Wednesday

sorry. [rant]

i have a brain and i'm not going to stoop down to your level.


how come girls are not allowed to think for themselves?
is it really such a bad thing?
seriously, think about it.
sorry i'm straightforward and i have my own thought processes.
and, just because i'm nice to you, or you seem halfway interesting
does not mean that i have any intentions with you.
i'm a flirt, i've come to realize that, and i'm okay with it too.
it's my personality. it does not make me a slut
and it especially does not mean that i want to be your girl.
i'm really starting to get frustrated.
grow up.

Monday

i felt you in my legs before i ever met you

i'm starting to realize things will be okay.
i do find it depressing that people find me intimidating.
and i'm too much of a flirt.
i'm sorry, i have a personality and i speak my mind.
i'm sorry, i'm not strung out.
i'm sorry, i wont sleep with you in the matter of a week.
i'm sorry, i have class.

less than one month left.
i'll be done.
i'll move on.
i'll be happy.

Wednesday

I'm gonna race with the devil and maybe i'll win.

i hate how you think you might know someone,
and they turn out to be totally different.
i'm sick of lies.
and i'm glad i don't do drugs.

Tuesday

lets get out of here.

i feel like dancin.
i wanna shout, and jump for joy.
yeah, that would be the life.

Monday

4.20.09

spring break was okay.
this summer will be amazing.
i'm stoked. g'night.

Thursday

movies that show the stories of our lives.

because maybe, you're gonna be the one that saves me
and after all your my wonder wall.

it felt like a scene from a movie.
with the screen shots 
and all the things i noticed 
within that 4 minutes of listening
it was highly refreshing

charlie i love you. i wish i knew you.

"So, this is my life.  And I want you to know that I am both happy and sad and I'm still trying to figure out how that could be"

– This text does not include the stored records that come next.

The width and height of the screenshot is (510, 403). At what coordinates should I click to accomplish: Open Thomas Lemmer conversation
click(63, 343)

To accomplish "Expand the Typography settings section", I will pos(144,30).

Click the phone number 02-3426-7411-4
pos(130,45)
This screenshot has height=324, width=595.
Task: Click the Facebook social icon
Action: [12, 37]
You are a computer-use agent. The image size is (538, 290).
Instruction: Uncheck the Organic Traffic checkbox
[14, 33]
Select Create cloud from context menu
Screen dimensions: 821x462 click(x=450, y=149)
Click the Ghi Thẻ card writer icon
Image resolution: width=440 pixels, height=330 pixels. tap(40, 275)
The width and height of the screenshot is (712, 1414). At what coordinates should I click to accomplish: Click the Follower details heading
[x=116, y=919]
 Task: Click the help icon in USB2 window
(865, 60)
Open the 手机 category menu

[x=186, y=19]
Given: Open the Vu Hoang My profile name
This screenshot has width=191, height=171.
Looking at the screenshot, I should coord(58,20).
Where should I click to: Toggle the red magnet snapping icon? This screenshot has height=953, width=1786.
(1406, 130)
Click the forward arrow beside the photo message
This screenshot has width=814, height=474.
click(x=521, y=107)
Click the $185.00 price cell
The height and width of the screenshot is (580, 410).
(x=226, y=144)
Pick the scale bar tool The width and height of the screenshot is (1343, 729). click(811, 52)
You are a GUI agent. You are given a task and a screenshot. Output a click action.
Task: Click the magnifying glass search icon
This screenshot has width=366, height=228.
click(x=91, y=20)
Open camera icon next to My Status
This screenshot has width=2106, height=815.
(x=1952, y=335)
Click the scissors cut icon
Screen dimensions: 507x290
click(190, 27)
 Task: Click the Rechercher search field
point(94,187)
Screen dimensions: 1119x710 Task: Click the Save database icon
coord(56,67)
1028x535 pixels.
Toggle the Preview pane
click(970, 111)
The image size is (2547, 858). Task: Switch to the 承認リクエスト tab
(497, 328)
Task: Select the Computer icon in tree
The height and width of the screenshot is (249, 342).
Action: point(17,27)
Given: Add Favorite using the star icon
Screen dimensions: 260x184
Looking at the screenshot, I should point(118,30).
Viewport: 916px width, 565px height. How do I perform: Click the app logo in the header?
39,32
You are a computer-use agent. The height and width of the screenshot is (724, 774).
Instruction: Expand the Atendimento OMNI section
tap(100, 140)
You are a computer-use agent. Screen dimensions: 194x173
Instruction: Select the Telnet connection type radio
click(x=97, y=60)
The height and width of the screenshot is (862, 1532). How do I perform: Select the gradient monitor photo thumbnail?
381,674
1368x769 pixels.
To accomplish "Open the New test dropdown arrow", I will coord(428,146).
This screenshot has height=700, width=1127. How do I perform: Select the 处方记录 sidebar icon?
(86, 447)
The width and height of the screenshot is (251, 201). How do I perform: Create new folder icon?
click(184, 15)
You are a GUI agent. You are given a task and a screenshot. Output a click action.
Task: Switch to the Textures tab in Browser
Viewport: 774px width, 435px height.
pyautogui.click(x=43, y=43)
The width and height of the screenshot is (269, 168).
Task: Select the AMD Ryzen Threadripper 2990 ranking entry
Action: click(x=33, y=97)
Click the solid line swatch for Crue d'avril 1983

i need something like a really good book
i want something that will give me a different perspective.
something that will change who i am.
and who i want to be.
i think i deserve that much.

Tuesday

SAT. ew.

i got my SAT scores.
490 on critical reading
470 on math.
i did really good on the essay
i knew that wouldn't be bad. :/
hopefully i'll get in.

Monday

4.6.09

i'm happy. my weekend was great.
i had an amazing time with my oldest friends.
and even made a few new ones.
my family partied and they make me happy.
i can't stop smiling, and i don't have any worries.

'last week i had the strangest dream
where everything was exactly how it seemed'

Friday

4.3.09

Today is a good day. I'm realizing who my real friends are.  
Just know you mean the world to me.
I have happiness.

Thursday

4.2.09

excited, nervous, happy, alone, together, aggravated, troubled, loved, hated, refreshed
i'm scared and starting over, no regrets, less mistakes.

i sit here in yearbook not knowing what to expect out of my life.  i'm moving away to college and yeah i've got lauren by my side, but i want something more than that.   i want someone to care about me, to understand my flaws.  i want someone that does not lie.